Marcelo Silva*, 22 anos, cumpre pena por latrocínio, roubo seguido de morte. Ele prefere não tocar no passado e apenas falar nos dias que terá pela frente, dias que para Marcelo passam mais rápido tendo os livros como companhia. Escrava Isaura, de Bernardo Guimarães, foi o que mais chamou sua atenção até agora.
“Acho uma história parecida com a minha porque ela era uma escrava que queria ser tratada da mesma forma que as outras. Aqui a gente tem uma vida atribulada e só queria ter mais oportunidade. Eu quero ser outra pessoa e não vou baixar a minha cabeça”, revela.
“Aqui estamos à mercê do ócio, angústia e sofrimento. Qualquer projeto que vise reeducar e ressocializar é edificante. Eu precisava do cárcere para aprender a valorizar a vida, crescer como sofrimento. Na leitura eu vejo esperança”, ralata João Francisco*, 42 anos, seis deles na prisão cumprindo pena por tráfico de drogas.
Apoio da direção
O diretor da penitenciária Fábio Keyller disse que resolveu apostar no projeto apresentado pela psicóloga e avalia os primeiros meses de atividade como positivos. “É uma forma de inclusão e ocupação para o detento.
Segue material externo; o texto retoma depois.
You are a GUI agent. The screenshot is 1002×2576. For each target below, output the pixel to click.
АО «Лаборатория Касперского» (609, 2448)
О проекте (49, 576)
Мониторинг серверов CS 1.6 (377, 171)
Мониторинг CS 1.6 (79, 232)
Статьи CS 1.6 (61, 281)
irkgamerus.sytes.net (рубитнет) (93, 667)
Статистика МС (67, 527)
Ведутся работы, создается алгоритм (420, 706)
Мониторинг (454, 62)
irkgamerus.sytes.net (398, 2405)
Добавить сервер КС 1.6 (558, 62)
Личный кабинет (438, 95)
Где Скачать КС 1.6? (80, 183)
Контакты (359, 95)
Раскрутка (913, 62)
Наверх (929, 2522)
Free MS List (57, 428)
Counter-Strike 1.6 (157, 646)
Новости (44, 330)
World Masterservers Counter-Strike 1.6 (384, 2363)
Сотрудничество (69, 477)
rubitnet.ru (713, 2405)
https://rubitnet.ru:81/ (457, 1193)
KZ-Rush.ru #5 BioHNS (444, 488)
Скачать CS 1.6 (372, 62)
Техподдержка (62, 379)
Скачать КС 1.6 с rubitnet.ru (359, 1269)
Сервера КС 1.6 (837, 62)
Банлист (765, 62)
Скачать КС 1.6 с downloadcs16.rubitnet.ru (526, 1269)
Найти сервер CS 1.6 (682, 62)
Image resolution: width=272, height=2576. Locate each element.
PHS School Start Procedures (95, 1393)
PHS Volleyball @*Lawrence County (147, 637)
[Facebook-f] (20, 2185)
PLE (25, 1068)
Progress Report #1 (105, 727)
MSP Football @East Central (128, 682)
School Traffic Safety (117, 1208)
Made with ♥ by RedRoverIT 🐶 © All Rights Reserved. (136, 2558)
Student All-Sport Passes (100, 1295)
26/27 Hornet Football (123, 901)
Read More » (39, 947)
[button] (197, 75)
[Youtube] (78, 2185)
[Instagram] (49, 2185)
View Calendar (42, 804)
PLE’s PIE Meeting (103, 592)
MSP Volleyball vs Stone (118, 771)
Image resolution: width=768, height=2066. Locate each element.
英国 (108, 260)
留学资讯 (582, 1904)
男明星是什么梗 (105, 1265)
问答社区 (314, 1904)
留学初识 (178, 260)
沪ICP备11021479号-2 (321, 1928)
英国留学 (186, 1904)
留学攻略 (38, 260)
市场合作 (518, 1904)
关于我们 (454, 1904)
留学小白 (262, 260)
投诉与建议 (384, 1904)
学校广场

Vamos reativar outros projetos que estão parados como o de panificação e montagem de calhas de bicicletas que temos em parceria com uma empresa local porque também são atividades voltadas para a humanização”, falou.
Imagem: Patrícia Andrade/G1Clique para ampliarMarcos Furtado, agente penitenciário, fez doações de alguns livros.
Para Marcos Furtado que é agente penitenciário e professor de espanhol, a leitura é importante para um ambiente ocioso e sem as condições mínimas para ressocialização e formação do indivíduo enquanto cidadão. Ele doou várias fábulas para o projeto.
“Trouxe algumas fábulas de linguagem mais acessível porque muitos deles estão tendo o primeiro contato com os livros agora, então não adianta apresentar uma obra rebuscada que eles não vão conseguir interpretar”, disse.
A Secretaria Estadual de Justiça e Direitos Humanos (Sejus) informou que pretende ampliar o projeto e levar para outras penitenciárias do estado. Por enquanto, não há uma lei estadual que garanta a remissão de pena por cada livro lido ou resenha apresentada pelo detento.